» **DOCUMENT TEXT**
= = =

A year after the project was announced, it is now officially a go for construction of a new 105-room Comfort Inn and Suites hotel in North Battleford.
Officials representing CCR Hospitality/BCP Construction, Terracap Group of Companies (owners of Frontier Centre mall) and municipal representatives were at the ground-breaking ceremony Friday morning.
The hotel will be built on a two-acre lot on the south side of Carlton Trail just north of the mall.
For civic officials it was a relief to finally see shovels in the ground for the project, which was announced last September but which still had to go through a number of approvals at City Hall before construction could proceed.
Now, the intention is to have the hotel completed and open by Sept. 1 of next year. It is a concrete and steel modular design, and the intention is to finish the foundation before winter hits.
During the winter months the plan is to build all the modular units in their plants, and then those will be shipped to North Battleford.

= = =

» **TASK TO COMPLETE**
Continue the news text about the new Comfort Inn and Suites hotel in North Battleford, beginning after its last sentence.

= = =

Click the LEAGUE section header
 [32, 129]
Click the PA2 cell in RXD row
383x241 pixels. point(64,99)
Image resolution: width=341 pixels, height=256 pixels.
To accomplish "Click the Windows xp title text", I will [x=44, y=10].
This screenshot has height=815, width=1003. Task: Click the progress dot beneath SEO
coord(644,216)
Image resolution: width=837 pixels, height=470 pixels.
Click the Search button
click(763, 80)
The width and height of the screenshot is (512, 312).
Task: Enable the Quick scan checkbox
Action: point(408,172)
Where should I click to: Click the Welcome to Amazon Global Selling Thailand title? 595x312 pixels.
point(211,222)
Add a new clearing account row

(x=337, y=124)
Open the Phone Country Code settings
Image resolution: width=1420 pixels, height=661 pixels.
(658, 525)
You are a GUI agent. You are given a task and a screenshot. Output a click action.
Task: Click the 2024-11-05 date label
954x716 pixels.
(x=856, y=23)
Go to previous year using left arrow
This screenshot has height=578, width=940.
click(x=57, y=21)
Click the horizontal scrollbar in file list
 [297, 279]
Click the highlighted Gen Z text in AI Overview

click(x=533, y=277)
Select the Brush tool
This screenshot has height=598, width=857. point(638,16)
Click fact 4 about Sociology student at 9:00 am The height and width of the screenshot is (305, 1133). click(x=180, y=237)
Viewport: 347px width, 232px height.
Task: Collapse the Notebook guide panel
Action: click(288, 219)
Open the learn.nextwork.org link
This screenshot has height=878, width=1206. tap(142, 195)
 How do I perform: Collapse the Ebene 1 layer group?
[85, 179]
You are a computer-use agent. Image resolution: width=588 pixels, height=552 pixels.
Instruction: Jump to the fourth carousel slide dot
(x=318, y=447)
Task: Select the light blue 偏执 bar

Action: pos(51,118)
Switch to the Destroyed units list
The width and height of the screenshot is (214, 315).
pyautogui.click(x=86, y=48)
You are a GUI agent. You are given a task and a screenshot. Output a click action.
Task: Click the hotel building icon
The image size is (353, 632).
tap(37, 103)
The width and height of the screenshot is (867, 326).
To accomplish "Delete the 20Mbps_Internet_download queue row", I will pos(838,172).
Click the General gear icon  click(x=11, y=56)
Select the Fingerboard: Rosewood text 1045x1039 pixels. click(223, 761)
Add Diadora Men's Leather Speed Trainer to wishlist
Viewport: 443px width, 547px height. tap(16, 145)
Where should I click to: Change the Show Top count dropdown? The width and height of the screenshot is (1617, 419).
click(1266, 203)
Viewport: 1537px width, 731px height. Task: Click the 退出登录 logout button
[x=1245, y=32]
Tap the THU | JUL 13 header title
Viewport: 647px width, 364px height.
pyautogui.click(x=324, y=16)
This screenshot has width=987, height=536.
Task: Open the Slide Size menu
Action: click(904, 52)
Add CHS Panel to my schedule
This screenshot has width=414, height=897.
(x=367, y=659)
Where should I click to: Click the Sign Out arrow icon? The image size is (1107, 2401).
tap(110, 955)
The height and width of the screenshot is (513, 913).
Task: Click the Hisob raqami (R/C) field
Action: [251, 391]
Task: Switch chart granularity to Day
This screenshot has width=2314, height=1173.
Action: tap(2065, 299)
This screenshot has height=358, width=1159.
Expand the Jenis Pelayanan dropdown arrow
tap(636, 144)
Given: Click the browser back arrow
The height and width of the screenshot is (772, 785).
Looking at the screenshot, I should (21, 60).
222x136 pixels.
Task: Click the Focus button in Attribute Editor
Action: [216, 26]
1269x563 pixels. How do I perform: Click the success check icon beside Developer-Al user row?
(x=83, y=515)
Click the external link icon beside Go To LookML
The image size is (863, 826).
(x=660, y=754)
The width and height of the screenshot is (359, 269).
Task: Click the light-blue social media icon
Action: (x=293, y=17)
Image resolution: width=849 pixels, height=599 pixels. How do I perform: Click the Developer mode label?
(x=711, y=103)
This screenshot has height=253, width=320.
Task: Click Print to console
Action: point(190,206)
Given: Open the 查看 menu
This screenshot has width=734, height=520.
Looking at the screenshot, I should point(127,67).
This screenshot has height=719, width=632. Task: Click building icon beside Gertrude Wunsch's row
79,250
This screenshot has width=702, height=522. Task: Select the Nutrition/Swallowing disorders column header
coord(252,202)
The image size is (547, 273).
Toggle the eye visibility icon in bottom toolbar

= = =

» **RESULT OF THE EXERCISE**
“We will have the foundation in before frost this year, and then folks in town will start to see the modular (pieces) coming in and being stored on site, and then it’ll go up. And it will probably only take about a month for the whole building to go up once we put it on the foundation,” said Billy Coles, president of CCR/BCP.
He estimates some 250 people will be working on the project from beginning to end, with plans to involve many local companies in the process.
“We always hire lots of local people because there’s always lots to do on a project of this size,” said Coles.
The hotel is backed by a partnership called North Battleford Hospitality L.P., which is made up of CCR Hospitality/BCP Construction as well as several local investors, as well as Terracap Group.
The hotel project is the first one for North Battleford since 2006.
“It’s badly needed,” said Terracap CEO Larry Krauss, whose company had looked into a new hotel for a while.
“We feel North Battleford is underserved in terms of hotel rooms, so we wanted to contribute to having a hotel brought to the area.”
Krauss is hoping the hotel will attract a number of other developments to the area, including new restaurants.
Already there is a sign up on Terracap’s property advertising a possible Mr. Mike’s franchise opportunity, and another sign is up at the corner of Pioneer Avenue and Territorial Drive for a Montana’s opportunity.
Not far away is land on Railway Avenue where a new A&W is going up. A new Kal-Tire is due to go up nearby on 110th Street. Farther away, construction is well underway on a new Dairy Queen on 100th St. and a new Magic Lantern cinema complex has been announced for the downtown.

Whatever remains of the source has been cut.